First thing's first; set the absolute path of the ``rho_learn`` directory on
your local machine, for instance:

``rholearn_dir = "/Users/joe.abbott/Documents/phd/code/qml/rho_learn/"``

In this notebook we will plot a few analysis plots using data outputted from the
model training procedure. 

Then we will load our validation structure, make a prediction on it, and
visualize the predicted, target, and delta electron densities.

In [None]:
import os
import ase.io
import matplotlib.pyplot as plt
import numpy as np

import equistore
import qstack

import rholearn.io
from rholearn import analysis, io, plots, utils
from settings import rascal_hypers, data_settings, ml_settings

In [None]:
# Create directory to save plots and visualizations
plot_dir = os.path.join(ml_settings["run_dir"], "plots")
rholearn.io.check_or_create_dir(plot_dir)

## Training Analysis

Based on the learning exercise run in the previous notebook, we can produce some
analysis plots.

First, plot a log-log figure of the train and test losses against epoch.

In [None]:
# Define the range of exercises and subsets to compile data for
exercises = [0]
subsets = [0, 1, 2]

# Compile data
train, test = analysis.compile_loss_data(ml_settings["run_dir"], exercises, subsets)
mean_train = analysis.average_losses(train)
mean_test = analysis.average_losses(test)

In [None]:
# Plot losses
fig, ax = plt.subplots(1, 1, sharey=True)
for subset in mean_train.keys():
    loss_train = mean_train[subset]
    loss_test = mean_test[subset]
    ax.loglog(loss_train, label=f"linear, train, subset{subset}")
    ax.loglog(loss_test, label=f"linear, test, subset{subset}")
ax.set_ylabel("Coulomb Loss / Ha")
ax.legend()

Next, plot the learning curve for the learning exercises.

In [None]:
# Log-log learning curve plot of loss vs training set size
point = "final"  # take the final epoch loss, as opposed to "best" (i.e. lowest)
fig, ax = plots.learning_curve(
    [mean_train, mean_test],
    np.load(os.path.join(data_settings["data_dir"], "subset_sizes_train.npy")),
    point=point,
)

# Format
fig.tight_layout()
ax.set_ylabel(point + r" loss")
ax.legend(labels=["train", "test"])

# Save
plots.save_fig_mpltex(fig, os.path.join(plot_dir, "learning_curve"))

## Validation Structure

Now we can load the validation structure we created earlier, make a prediction
on it using our model.

Load the lambda-SOAP TensorMap for the validation structure and its QM (i.e. the
target) electron density. Then, load the best model and make a prediction on the
validation structure. 

In [None]:
# Load the lambda-SOAP TensorMaps for the input and output validation structure
in_val = io.load_tensormap_to_torch(
    os.path.join(data_settings["data_dir"], "in_val.npz"), **ml_settings["torch"]
)
out_val = equistore.load(os.path.join(data_settings["data_dir"], "out_val.npz"))

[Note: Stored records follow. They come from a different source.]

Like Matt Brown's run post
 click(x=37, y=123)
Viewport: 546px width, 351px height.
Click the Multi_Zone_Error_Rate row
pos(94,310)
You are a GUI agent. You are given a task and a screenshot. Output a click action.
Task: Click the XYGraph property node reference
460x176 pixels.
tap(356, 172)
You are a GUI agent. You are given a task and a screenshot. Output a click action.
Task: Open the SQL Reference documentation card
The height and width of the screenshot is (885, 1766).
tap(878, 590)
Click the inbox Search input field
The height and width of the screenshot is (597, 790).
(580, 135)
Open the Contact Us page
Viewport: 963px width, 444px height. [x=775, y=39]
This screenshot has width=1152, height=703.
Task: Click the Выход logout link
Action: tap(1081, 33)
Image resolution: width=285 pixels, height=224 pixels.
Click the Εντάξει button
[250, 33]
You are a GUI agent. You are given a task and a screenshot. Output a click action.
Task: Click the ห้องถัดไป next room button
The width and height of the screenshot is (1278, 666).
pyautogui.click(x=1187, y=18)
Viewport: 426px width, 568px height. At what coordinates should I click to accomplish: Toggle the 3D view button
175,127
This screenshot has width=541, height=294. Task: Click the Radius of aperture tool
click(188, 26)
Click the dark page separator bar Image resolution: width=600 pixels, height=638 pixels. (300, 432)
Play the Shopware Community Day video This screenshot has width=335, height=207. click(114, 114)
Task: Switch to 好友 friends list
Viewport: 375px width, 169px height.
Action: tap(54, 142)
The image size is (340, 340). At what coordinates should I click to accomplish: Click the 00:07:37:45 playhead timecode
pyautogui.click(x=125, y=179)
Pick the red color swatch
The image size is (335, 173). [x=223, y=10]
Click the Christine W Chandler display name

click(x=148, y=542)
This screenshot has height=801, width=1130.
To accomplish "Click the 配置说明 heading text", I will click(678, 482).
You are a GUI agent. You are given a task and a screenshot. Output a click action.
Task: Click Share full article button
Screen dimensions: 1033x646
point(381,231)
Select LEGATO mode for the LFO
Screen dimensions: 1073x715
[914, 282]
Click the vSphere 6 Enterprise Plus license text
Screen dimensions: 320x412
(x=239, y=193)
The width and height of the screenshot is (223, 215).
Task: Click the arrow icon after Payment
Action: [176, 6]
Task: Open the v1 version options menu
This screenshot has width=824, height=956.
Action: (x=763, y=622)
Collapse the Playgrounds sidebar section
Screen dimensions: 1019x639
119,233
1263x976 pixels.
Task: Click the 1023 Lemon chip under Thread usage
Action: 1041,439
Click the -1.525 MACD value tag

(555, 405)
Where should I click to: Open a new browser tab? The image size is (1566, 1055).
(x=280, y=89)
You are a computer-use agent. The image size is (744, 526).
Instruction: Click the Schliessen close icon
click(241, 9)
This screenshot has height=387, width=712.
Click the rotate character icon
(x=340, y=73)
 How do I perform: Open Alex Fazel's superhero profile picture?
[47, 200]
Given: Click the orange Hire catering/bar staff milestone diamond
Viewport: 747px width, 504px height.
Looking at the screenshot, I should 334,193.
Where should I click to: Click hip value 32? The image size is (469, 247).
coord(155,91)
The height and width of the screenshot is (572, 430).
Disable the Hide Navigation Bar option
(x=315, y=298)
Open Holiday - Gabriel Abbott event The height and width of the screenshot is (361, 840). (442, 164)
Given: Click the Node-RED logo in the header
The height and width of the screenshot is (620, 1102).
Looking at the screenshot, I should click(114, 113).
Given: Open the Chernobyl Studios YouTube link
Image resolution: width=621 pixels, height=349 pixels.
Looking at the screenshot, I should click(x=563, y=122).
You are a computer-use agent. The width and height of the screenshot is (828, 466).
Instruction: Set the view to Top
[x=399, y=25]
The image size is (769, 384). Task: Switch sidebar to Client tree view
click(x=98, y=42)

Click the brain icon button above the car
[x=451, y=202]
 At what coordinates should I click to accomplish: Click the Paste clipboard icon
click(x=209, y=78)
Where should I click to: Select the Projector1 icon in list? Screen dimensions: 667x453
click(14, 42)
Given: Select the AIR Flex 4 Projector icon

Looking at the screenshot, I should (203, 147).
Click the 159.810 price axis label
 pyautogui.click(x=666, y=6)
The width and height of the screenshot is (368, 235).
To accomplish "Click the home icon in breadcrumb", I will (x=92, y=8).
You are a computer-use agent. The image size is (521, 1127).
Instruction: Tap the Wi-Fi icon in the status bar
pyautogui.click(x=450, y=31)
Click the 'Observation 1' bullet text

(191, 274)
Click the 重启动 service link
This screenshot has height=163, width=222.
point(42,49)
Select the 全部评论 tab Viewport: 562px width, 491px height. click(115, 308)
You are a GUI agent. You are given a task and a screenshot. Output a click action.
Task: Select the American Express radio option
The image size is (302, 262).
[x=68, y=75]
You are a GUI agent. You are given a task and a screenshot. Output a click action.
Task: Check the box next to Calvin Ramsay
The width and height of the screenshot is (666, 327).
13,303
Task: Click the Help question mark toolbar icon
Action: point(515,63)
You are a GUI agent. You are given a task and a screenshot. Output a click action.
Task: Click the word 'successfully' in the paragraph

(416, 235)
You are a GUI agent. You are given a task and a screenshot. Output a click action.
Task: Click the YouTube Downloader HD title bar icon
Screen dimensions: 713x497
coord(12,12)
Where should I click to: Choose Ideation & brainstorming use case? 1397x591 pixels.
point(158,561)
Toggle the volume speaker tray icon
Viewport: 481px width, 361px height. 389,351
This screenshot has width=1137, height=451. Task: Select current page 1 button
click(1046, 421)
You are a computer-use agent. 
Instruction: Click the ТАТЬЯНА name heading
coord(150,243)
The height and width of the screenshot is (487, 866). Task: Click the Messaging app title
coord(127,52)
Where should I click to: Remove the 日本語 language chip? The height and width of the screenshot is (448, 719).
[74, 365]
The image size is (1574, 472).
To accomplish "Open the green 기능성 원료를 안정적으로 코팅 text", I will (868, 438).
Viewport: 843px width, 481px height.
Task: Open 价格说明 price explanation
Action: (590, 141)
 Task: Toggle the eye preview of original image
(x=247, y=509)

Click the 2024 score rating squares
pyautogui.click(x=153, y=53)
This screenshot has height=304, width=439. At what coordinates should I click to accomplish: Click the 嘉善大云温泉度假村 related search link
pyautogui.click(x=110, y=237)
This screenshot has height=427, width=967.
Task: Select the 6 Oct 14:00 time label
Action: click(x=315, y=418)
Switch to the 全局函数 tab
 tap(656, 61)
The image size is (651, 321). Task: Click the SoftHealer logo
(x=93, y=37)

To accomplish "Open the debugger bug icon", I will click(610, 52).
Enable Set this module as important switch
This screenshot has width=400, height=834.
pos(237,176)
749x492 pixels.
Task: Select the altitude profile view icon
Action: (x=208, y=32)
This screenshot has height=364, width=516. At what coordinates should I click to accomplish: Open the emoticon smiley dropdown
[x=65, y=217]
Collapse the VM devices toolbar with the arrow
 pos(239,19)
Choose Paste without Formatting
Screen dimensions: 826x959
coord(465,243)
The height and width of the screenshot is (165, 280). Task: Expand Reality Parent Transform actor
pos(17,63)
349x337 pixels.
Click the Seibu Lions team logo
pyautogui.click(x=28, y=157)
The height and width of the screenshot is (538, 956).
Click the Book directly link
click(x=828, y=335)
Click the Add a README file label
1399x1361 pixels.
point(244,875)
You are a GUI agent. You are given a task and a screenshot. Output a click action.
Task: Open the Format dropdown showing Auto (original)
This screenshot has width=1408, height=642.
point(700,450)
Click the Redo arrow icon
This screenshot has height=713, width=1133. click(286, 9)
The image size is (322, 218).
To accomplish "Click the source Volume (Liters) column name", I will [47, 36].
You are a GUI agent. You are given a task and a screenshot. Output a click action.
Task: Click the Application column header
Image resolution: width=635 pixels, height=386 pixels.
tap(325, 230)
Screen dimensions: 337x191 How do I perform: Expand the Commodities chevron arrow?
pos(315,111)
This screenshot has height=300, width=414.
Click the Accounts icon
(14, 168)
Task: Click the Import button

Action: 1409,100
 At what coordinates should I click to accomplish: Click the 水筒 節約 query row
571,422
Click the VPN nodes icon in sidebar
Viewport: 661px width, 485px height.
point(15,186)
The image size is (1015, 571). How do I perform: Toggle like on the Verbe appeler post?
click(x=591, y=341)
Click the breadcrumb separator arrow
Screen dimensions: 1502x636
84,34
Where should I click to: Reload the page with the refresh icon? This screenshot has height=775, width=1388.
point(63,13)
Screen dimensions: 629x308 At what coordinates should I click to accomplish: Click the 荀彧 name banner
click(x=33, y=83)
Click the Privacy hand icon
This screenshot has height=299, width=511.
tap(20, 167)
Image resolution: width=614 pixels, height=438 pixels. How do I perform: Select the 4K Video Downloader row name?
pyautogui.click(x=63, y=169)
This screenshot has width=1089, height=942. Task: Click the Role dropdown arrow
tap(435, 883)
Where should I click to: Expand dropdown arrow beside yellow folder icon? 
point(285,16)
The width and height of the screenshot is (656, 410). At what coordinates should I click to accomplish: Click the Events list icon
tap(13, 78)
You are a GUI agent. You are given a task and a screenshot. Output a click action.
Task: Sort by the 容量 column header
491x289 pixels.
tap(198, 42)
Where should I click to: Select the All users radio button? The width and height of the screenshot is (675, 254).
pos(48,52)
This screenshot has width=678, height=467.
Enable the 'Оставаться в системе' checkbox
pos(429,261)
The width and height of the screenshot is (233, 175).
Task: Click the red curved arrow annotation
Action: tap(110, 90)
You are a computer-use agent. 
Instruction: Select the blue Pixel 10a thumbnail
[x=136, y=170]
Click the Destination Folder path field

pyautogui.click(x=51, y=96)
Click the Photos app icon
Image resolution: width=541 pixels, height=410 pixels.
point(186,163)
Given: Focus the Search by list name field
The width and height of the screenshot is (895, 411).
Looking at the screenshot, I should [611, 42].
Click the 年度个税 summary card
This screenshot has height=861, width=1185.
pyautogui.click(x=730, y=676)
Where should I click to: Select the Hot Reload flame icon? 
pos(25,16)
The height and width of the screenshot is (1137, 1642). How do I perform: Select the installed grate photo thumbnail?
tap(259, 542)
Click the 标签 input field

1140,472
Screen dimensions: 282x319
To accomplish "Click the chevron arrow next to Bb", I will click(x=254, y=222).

# Load the model from the largest training subset and latest epoch. In principle
# we could average the weights from multiple models from different exercises,
# but here we'll just load one.
model = io.load_torch_object(
    os.path.join(ml_settings["run_dir"], "exercise_0", "subset_2", "epoch_10", "model.pt"),
    device=ml_settings["torch"]["device"],
    torch_obj_str="model",
)

# Make a prediction on the validation structure (invariants standardized)
out_val_pred = model(in_val)

Plot a parity plot of the target electron density coefficients against
predicted, coloured by $\lambda$ value $\in [0, ..., 5]$

In [None]:
# Can also color by "species_center"
fig, ax = plots.parity_plot(
    target=utils.standardize_invariants(
        utils.tensor_to_numpy(out_val),
        equistore.load(
            os.path.join(
                data_settings["data_dir"], "exercise_0", "subset_2", "inv_means.npz"
            )
        ),
    ),
    predicted=utils.tensor_to_numpy(out_val_pred),
    color_by="spherical_harmonics_l",
)
lim = [-0.2, 0.2]
ax.set_xlim(lim)
ax.set_ylim(lim)
ax.set_aspect("equal")
ax.set_xlabel("target density coefficient value")
ax.set_ylabel("predicted density coefficient value")
ax.legend()

We can also colour the plot according to the elemental species, where index 1
indicates Hydrogen, 6 Carbon, 7 Nitrogen, 8 Oxygen, 16 Sulfur

## Visualization of the Electron Density

Having made a prediction on the validation structure using the linear model, we
can convert the TensorMap into a cube file format using Q-Stack, and visualize
the electron density.

First, build a molecule object using the Q-Stack ``compound`` module.

In [None]:
# Get the validation structure index from file
val_structure_idx = np.load(os.path.join(data_settings["data_dir"], "structure_idxs_val.npy"))[0][0]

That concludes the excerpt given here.